Some people may wonder if his outcome was expected from the beginning. Yes and no, May said.

“The entire veterinarian community was taking the same tack Dr. Richardson was,” she said. “[We were hopefully optimistic], saying every day we get is a good day, but in the back of your head you know all of the things that can happen. Everyone was saddened by his loss, but it was not a shock.”

May compared Barbaro to a baseball legend, saying that public recognition of his condition can help raise awareness.

“I see him almost as a horse version of Lou Gehrig,” May said. “This horse died from a disease that has been around for quite awhile, but maybe didn’t get the national attention that it deserved until a prominent figure was affected by it and the nation became emotionally involved.

“Even after death, Barbaro is going to champion laminitis and orthopedic research. [Barbaro] is going to help a lot of horses because of the notoriety he brought to it.
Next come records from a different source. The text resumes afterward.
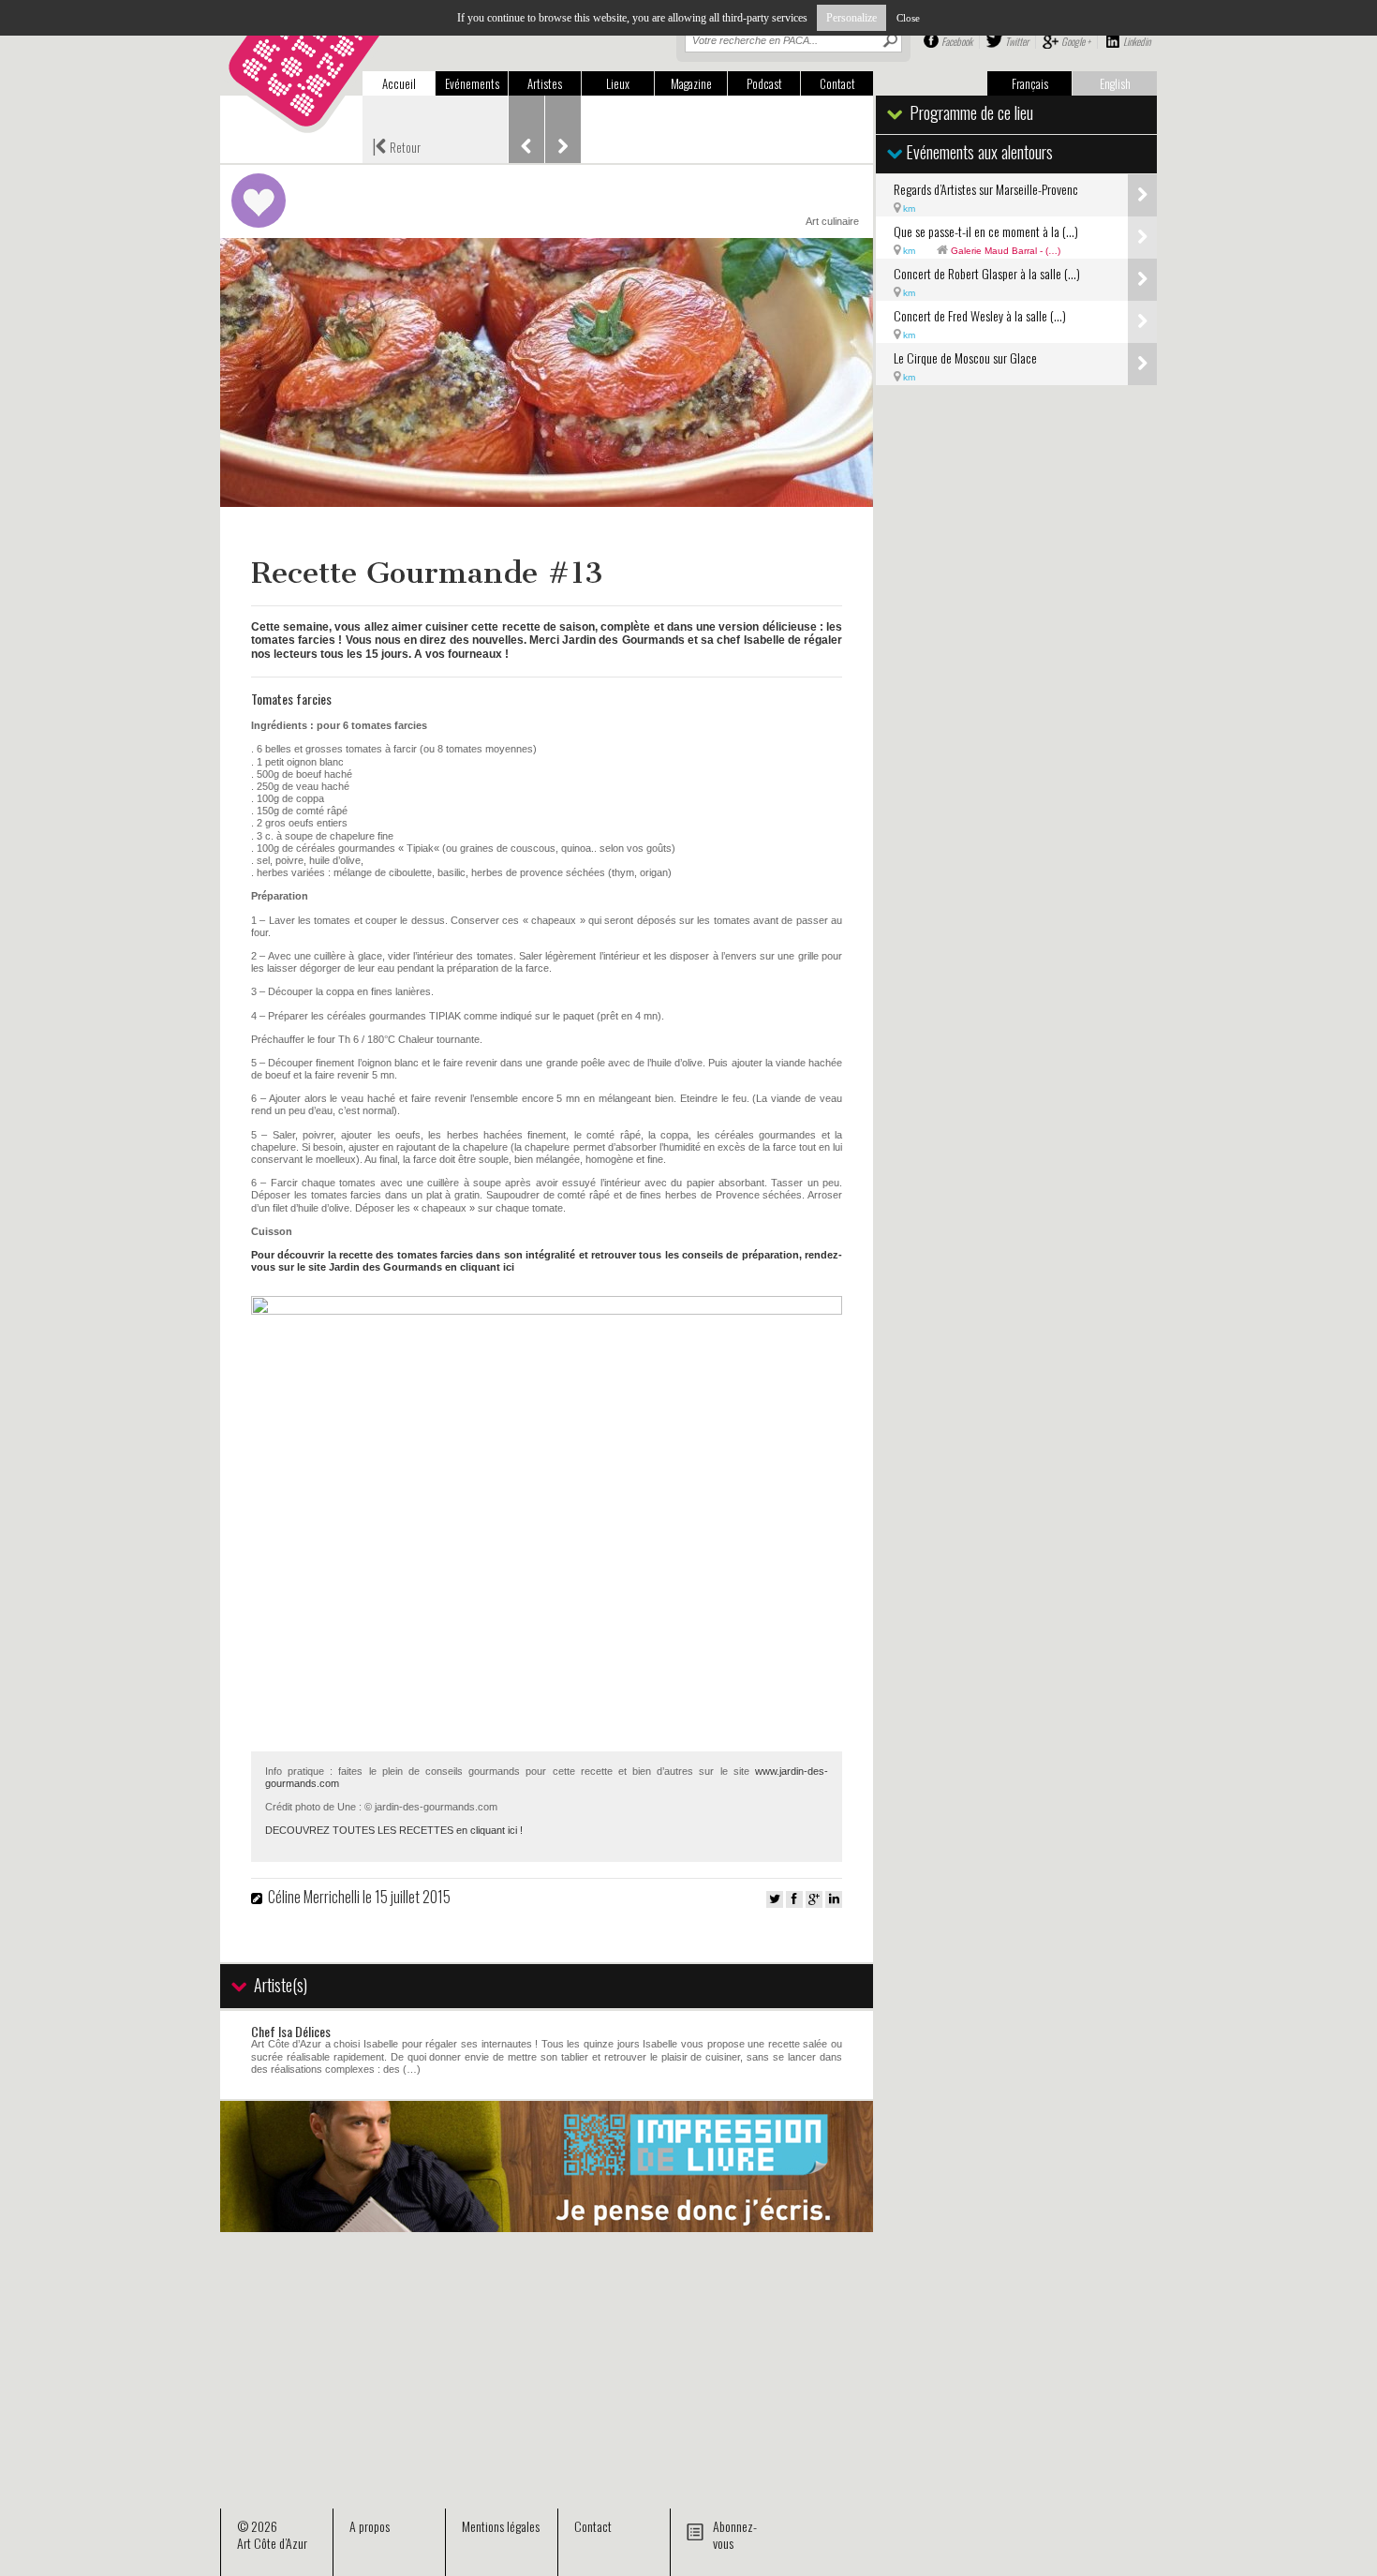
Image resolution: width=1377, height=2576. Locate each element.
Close (908, 17)
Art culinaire (832, 221)
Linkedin (1136, 41)
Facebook (956, 41)
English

If that really happens it’s going to be an amazing legacy for him.”

In Memory of Barbaro

Gretchen Jackson also hopes to keep Barbaro’s memory alive.

“Grief is the price we all pay for love,” she said. “I hope we can turn our love into an energy that supports horses throughout the world.”

Funds in memory of Barbaro have been established to do just this.

The National Thoroughbred Racing Assn. has created a Barbaro Memorial Fund to raise awareness and money for equine health and safety research, with a specific target toward research projects that focus on laminitis.

The NTRA will organize fundraising initiatives at major racing events and venues in the spring and summer, including the lead-up to the Triple Crown series, the Triple Crown events and other major races during the summer.

The NTRA will use merchandise sales, television time, its Internet site and other communications to support the effort.

“The outpouring of emotion and support from racing fans has been so amazing that we wanted to find a fitting way for those fans and our industry to honor Barbaro,” said Alex Waldrop, chief executive officer of the NTRA.

“We consulted with the Jacksons and other industry organizations to see how we could bring our combined resources to bear in this endeavor. We anticipate a busy few months as we work together to assist projects that can have a great impact on the health and safety of Thoroughbreds and, through our focus on laminitis, horses of other breeds as well.”

The University of Pennsylvania School of Veterinary Medicine also has established funds that veterinarians and horse lovers may donate to. The Barbaro Fund, which now exceeds $1.2 million, supports ongoing patient care and expansion of the George D. Widener Large Animal Hospital. The Friends of New Bolton Center fund provides unrestricted support for New Bolton Center. The Laminitis

Research fund supports new and ongoing research at the veterinary school in the field of laminitis.

Many people have asked why Barbaro was so popular.

“This horse was loved because he was a great athlete and people love greatness,” Richardson said. “His was a story of bravery.”